1942 mass murder of Croat civilians

The Makarska massacre (Croatian: Pokolj u Makarskoj) was the mass murder of Croat civilians by Chetnik forces, led by Petar Baćović, from 29 August until early-September 1942, across several villages in the Dalmatian Hinterland of southern Croatia, around the town of Makarska.

==Timeline==

The massacres took place during the final stages of the Italian-led Operation "Albia", which involved the participation of hundreds of Chetnik forces from Herzegovina and local MVAC Chetniks, with the objective of destroying Partisan forces in the Biokovo area. During their advance to the Makarska coast, Chetnik forces destroyed and massacred several Croat villages. The first attacks started on 29 August 1942, with the destruction of the Croat villages of Rašćane, Kozica, Dragljane and Župa, near Vrgorac. Hundreds of homes were destroyed and between 141 and 160 Croat civilians were killed. Among those killed included three Catholic Priests, who were skinned alive before being killed.

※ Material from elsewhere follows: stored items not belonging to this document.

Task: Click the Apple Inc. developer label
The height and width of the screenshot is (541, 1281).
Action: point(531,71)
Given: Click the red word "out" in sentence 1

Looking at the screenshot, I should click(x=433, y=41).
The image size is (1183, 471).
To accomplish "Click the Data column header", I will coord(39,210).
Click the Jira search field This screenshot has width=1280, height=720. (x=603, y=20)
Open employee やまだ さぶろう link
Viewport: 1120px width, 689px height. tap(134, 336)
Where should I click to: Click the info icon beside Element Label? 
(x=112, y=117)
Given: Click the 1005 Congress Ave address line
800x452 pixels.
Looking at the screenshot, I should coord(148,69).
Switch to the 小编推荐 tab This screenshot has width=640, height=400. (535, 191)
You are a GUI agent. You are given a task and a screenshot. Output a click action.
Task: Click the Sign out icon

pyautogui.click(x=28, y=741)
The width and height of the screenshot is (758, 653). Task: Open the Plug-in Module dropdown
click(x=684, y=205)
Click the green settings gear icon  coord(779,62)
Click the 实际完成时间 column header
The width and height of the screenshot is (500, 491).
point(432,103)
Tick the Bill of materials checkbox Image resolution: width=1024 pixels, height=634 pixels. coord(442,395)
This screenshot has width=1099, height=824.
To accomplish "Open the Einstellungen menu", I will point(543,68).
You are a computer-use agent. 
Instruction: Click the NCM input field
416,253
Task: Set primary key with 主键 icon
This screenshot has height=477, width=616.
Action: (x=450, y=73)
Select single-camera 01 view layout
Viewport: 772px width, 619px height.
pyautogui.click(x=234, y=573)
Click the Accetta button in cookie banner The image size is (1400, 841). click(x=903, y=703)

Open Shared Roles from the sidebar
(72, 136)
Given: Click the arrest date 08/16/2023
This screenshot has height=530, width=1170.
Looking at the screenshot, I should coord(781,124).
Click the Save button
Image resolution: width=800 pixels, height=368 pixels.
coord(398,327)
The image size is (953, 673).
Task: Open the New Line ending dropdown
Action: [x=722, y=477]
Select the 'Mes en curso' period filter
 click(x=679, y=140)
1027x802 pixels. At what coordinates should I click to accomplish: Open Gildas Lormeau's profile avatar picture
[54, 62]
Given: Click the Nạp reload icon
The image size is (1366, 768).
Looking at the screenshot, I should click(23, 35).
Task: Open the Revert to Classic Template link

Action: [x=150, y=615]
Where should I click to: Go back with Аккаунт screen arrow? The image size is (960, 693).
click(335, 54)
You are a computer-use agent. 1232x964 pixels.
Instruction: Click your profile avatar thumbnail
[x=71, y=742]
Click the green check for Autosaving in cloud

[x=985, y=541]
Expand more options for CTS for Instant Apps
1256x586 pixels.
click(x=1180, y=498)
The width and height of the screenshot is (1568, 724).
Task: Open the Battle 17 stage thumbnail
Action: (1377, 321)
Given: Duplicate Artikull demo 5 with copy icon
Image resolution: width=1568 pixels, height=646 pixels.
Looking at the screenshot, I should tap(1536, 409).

Baćović's Chetniks continued their advance to the Makarska coast into September 1942, razing a total of 17 Croat villages and killing 900 Croats.

In a report sent by Baćović to Draža Mihailović in September 1942, it was reported that:

“I made my way to Herzegovina. Four of our battalions, about 900 people, started over Ljubuški, Imotski and Podgora on August 30 and made a breakthrough to the sea near Makarska. Seventeen villages were burned, 900 Ustashe killed, several Catholic priests skinned alive. For the first time since the collapse I put the Serbian flag in the sea and shouted salute to the king and Draža. Our losses are minimal.”

On 3 September 1942, Mihailović replied to Baćovic's report:

“I am satisfied with the report on the breakthrough to the sea. Use this action to set up a secure channel to connect with Dinara Division. After this you have to clean up the space between: Mostar - Konjic - Visoko - Travnik - Jajce - Livno together with the dinars in the shortest possible time."

==Aftermath==
The crimes committed by Chetnik forces in the Makarska area were discussed as part of the trial against Draža Mihailović in 1946. Mihailović was ultimately found guilty of eight counts of crimes against humanity and high treason. Mihailović, sentenced to death on 15 July 1946, was executed with nine other Chetnik commanders in Lisičji Potok in the early hours of 18 July 1946.